Вова сидел теперь, блестя стеклами очков, на чугунной царскосельской скамейке, тоненький, белокурый, бледный. Перед его глазами медленно справа налево плыла, покачнувшись, грустная бронзовая нимфа. В горле у него вдруг все пересохло. Он с трудом проглотил слюну.

— А… а мама?

— Вот, брат… — Женька насупился еще больше, усиленно припоминая материнские, врезавшиеся в память слова. — С мамой твоей дело получилось вот так. Папа-то, он кто был? Ученый. Понял? Студентом был, потом весь университет выучил, на профессора стал учиться… Он — башка был. Он, говорят, всех по науке забивал… Ну, да видать и по портрету… Ну, а потом, как начал политикой-то… политикой… за рабочий класс… Так он где-то там и женился. На рабочей какой-то девчонке женился, понял? Может, тоже на революционерке… А? Я думаю — на революционерке…

— Не знаю! — растерянно проговорил Вова.

— Что «не знаю»? И я не знаю, а так думаю. Что же он — на генеральше женится? Если сам революционер! Вот, женился, дедушке ничего не сказал. Как же он скажет? Дедушка-то профессор. Важный. Разве бы он позволил? А тут их скоро арестовали. И в тюрьму…

— И маму?

— Видать, брат, и маму твою… тоже, — несколько неуверенно и огорченно развел руками Женька. — Ну да: и маму, а то как же? В Сибири, далеко где-то. Еще ты не родился. Папку живо казнили, а мамку, видать, сослали… На каторгу…

— Ну да? — вдруг запротестовал Вова. — Ну да! Что же ты говоришь-то, Жень, когда ты сам ничего не понимаешь? А я-то тогда как же? Откуда же я?

— Я не понимаю? Я? Эх, ты… Я-то, брат, все понимаю!.. Вот дедушка твой это все услыхал и сейчас — на поезд. И поехал в Сибирь и там со всеми поругался! Может быть, думал еще их выручить. Ну — их ему не отдали, а тебя-то отдали; ты, говорят, в тюрьме и родился… Вот он, будто, назад приехал… Зимой… Мороз, снег, буран!.. Вот он — из Питера в Пулково на тройке. Подъехал к дому ночью, вышел из саней, в шубе… Такая шуба, с таки-и-и-м вот воротником!.. А ты, маленький, под шубой прижат. Вышел, идет — борода на ветру замерзла, а слезы так и текут, так и текут…

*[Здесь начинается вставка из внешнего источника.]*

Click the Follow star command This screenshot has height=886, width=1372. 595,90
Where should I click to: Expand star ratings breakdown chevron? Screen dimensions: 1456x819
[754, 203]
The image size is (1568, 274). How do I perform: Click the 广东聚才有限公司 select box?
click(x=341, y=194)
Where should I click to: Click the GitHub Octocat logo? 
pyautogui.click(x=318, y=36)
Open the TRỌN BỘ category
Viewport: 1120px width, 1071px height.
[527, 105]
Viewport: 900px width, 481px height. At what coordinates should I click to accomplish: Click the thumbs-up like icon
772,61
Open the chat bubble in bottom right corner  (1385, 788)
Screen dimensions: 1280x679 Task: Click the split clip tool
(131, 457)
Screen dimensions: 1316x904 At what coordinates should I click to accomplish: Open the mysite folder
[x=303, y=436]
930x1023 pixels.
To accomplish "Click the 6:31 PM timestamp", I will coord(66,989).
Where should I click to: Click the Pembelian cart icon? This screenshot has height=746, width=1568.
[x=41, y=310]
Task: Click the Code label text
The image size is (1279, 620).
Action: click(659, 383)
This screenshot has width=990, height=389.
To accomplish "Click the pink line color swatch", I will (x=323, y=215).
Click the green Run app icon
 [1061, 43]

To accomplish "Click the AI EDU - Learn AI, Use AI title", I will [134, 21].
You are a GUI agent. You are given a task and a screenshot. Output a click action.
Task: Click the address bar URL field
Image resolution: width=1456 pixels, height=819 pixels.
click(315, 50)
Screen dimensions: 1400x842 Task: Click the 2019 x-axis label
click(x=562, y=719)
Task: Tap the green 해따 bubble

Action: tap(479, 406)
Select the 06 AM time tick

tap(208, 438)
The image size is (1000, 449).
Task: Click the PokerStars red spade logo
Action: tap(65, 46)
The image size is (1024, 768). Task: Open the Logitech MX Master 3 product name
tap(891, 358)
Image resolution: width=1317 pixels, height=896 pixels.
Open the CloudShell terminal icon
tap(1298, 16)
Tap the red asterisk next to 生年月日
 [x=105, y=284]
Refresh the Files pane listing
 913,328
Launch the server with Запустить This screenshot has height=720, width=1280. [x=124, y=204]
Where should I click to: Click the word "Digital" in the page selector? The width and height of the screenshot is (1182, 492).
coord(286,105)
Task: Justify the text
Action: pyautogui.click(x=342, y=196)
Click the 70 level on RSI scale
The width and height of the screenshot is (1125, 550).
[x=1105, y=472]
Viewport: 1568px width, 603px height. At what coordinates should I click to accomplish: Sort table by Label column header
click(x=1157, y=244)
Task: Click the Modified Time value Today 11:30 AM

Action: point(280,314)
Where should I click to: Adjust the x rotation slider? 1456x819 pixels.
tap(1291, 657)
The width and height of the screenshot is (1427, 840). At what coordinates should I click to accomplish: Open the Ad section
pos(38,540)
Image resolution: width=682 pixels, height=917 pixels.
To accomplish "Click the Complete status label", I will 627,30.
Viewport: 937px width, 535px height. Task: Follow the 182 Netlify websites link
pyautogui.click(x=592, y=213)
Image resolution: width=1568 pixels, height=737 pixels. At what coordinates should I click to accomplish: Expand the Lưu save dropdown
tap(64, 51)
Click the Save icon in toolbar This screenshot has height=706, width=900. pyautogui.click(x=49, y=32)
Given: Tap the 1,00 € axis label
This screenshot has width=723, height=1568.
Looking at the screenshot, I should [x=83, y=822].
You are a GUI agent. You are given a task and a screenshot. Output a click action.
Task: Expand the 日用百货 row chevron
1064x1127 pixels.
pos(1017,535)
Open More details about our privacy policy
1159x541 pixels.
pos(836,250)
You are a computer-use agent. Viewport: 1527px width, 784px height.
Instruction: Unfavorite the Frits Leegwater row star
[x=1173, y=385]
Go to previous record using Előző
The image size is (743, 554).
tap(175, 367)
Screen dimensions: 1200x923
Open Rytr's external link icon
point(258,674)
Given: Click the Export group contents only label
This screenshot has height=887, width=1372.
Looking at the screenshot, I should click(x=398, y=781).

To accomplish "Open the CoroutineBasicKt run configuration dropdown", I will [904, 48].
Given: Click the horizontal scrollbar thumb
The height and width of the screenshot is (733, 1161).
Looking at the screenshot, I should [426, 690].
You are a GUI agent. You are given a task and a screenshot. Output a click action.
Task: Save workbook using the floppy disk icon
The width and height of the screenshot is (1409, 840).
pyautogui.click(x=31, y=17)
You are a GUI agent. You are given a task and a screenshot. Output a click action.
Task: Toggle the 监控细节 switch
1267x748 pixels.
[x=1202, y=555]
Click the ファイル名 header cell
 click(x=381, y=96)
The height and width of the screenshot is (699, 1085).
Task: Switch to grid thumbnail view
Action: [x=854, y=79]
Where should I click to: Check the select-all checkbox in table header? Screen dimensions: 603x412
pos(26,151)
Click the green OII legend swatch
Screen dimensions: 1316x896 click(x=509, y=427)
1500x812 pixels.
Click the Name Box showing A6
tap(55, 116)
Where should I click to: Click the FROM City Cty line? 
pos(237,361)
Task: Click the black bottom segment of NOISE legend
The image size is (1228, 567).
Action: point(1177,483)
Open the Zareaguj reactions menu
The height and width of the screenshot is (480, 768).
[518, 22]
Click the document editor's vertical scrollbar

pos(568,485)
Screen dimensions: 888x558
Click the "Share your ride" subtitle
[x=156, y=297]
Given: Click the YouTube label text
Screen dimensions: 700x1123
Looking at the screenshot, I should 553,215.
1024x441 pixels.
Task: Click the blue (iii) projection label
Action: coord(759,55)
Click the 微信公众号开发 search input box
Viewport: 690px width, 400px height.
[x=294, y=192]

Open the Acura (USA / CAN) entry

Этого Вова не вытерпел… Женька так вдохновился, в груди у него так наболел этот недавно услышанный от матери рассказ, что он вошел в азарт, как хороший актер. Очевидно, он и сам увидел все, о чем говорил, и сразу же передал эту созданную им картину приятелю. Но Вове было очень трудно представить себе деда, Петра Гамалея, в таком небывалом положении. Перед Вовкой встал не этот дедушка, вернее, не такой дедушка, каким он его знал, а другой, более далекий и вместе знакомый образ несчастного старика, того, о котором он учил не так давно звучное немецкое стихотворение:

К отцу, весь издрогнув, малютка приник; Обняв, его держит и греет старик…

Слезы брызнули у него из глаз. Подбородок запрыгал, уши вспыхнули…

Женька растерялся.

— Ну вот… Ну, Вов, ну что ты? — смущенно затеребил он приятеля за рукав. — Да чего же ты? Что же ты в самом деле? Что же ты пла-ачешь?.. Таким делом, говорю, гордиться надо, а ты…

— Мне маму… маму мою очень ж-а-алко… За что же ее-то на каторгу?.. Как… Как… им это… не стыдно?

Женька ничего не мог ответить. Крепко-накрепко закусив нижнюю губу своего широкого, некрасивого рта (такие рты бывают у очень хороших, добродушных, сильных и правдивых ребят), он пристально, изо всех сил вглядывался сквозь листья деревьев в блестящую чешую ряби на пруду. Он старался не зареветь тоже…

* * *

Они возвращались другой дорогой — через Баболовский парк, потом через полудикий Александровский, мимо станции, на Гатчинское шоссе. Мало-помалу Вова успокоился. Он перестал всхлипывать. Он только изредка тяжело, судорожно вздыхал, крепко вцепившись в никелированный руль.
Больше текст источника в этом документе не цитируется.